# ЗАДАНИЕ
Перепишите фрагмент статьи о неолиберализме от «В целом, я полагаю, этот» до «для будущих кризисов.», заменив «солидарности» на «сплоченности».

# СТАТЬЯ
=======
К этому крылу принадлежит теория государственности Фуко, которая видит неолиберальные тенденции уже в XVIII веке. Конечно, если относиться к неолиберализму как к идее или как к определенному набору государственных практик, можно отыскать множество его предшественников.

Но тут упускается тот способ, которым капиталистический класс организовал свои усилия в 1970-е и начале 1980-х. Было бы верно сказать, что в то время—по крайней мере, в англоговорящем мире—корпоративный капиталистический класс пришел к довольно мощному единению. Они достигли согласия по многим вопросам—например, по вопросу о том, что им необходима политическая сила, которая бы их по-настоящему представляла. Отсюда захват Республиканской партии и попытка, по крайней мере, до некоторой степени, подорвать Демократическую партию.

С 1970-го года Верховный суд принял ряд решений, которые позволили корпоративному капиталистическому классу с большей, чем прежде, легкостью покупать выборы. Например, реформа финансирования избирательных кампаний, которая превратила спонсорские вливания в форму «свободы слова». В Соединенных Штатах давно существует традиция покупки выборов корпоративными капиталистами, но теперь она из тайной коррупции превратилась в легальный процесс.

В целом, я полагаю, этот период определялся широким движением по многим фронтам, идеологическим и политическим. И единственный способ, которым можно объяснить это широкое движение—признать довольно высокий уровень солидарности в классе корпоративных капиталистов. Капитал реорганизовал свою власть в отчаянной попытке восстановить свое экономическое благосостояние и влияние, которые были серьезно подорваны в период с 1960-х по 1970-е.

С 2007 года происходили многочисленные кризисы. Как нам помогает их понять история неолиберализма и сам этот концепт?

Между 1945 и 1973 кризисов было очень мало. Были тревожные моменты, но масштабных кризисов не было. Поворот к неолиберальной политике случился посреди кризиса 1970-х, и с тех пор вся система представляла из себя ряд кризисов. И конечно кризисы рождают условия для будущих кризисов.
=======
# ИСХОДНЫЕ ЗАПИСИ
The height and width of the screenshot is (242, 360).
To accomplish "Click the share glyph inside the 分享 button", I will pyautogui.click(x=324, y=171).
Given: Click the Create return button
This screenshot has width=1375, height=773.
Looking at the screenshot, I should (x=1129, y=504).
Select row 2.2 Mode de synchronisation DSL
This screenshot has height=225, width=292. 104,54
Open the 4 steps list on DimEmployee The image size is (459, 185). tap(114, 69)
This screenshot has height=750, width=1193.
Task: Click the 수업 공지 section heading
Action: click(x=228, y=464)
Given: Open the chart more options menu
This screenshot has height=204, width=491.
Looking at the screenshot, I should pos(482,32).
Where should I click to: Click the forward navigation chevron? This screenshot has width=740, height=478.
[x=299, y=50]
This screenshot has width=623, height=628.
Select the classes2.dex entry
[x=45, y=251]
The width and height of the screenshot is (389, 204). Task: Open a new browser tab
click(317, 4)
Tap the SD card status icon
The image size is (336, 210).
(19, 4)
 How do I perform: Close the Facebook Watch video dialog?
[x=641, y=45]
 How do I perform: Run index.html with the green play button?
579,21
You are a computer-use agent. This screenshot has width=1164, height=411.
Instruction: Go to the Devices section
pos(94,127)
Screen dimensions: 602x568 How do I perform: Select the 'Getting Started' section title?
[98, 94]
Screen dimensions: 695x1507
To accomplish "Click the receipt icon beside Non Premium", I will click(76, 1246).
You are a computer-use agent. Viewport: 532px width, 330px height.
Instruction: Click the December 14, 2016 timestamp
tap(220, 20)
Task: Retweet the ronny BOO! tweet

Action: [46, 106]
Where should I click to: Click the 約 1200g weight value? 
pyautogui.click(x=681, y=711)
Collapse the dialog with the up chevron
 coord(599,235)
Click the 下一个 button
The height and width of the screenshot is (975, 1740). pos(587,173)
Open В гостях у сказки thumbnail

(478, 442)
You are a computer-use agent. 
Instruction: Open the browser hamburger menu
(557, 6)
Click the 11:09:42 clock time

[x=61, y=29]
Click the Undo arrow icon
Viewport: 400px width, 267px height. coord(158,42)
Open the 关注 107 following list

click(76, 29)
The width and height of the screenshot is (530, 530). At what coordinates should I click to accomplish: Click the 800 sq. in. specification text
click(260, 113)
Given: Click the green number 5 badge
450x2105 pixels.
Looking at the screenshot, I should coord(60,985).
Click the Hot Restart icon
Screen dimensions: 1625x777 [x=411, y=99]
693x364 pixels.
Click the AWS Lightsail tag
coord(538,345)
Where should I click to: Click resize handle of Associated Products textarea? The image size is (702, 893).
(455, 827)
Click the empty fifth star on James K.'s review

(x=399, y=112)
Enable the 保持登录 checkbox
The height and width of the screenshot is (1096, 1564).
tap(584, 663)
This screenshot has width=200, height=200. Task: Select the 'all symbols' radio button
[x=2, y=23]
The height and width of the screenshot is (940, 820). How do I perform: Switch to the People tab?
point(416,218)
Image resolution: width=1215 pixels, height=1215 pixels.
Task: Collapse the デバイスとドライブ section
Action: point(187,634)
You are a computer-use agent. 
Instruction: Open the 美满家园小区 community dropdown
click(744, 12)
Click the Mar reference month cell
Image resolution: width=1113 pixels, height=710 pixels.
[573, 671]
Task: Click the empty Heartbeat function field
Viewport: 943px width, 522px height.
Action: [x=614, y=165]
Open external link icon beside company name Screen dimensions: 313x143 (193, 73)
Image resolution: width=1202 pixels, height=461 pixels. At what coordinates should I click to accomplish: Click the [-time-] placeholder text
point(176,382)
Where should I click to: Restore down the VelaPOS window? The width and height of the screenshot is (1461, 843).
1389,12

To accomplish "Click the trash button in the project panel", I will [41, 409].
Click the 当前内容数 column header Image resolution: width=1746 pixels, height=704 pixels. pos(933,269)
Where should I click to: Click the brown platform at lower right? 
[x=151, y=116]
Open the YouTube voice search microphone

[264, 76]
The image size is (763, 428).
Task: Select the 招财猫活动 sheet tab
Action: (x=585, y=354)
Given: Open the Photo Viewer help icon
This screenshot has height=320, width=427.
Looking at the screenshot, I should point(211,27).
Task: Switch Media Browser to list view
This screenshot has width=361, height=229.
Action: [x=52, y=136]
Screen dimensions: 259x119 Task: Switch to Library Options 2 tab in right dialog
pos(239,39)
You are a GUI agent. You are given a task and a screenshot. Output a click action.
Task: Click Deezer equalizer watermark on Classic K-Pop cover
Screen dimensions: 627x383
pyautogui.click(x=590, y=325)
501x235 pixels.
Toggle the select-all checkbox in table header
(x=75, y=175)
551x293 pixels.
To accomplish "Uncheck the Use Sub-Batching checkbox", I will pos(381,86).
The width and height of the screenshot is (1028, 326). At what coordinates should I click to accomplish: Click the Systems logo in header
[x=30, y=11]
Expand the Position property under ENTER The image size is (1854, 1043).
=======
# ИТОГОВЫЙ РЕЗУЛЬТАТ
В целом, я полагаю, этот период определялся широким движением по многим фронтам, идеологическим и политическим. И единственный способ, которым можно объяснить это широкое движение—признать довольно высокий уровень сплоченности в классе корпоративных капиталистов. Капитал реорганизовал свою власть в отчаянной попытке восстановить свое экономическое благосостояние и влияние, которые были серьезно подорваны в период с 1960-х по 1970-е.

С 2007 года происходили многочисленные кризисы. Как нам помогает их понять история неолиберализма и сам этот концепт?

Между 1945 и 1973 кризисов было очень мало. Были тревожные моменты, но масштабных кризисов не было. Поворот к неолиберальной политике случился посреди кризиса 1970-х, и с тех пор вся система представляла из себя ряд кризисов. И конечно кризисы рождают условия для будущих кризисов.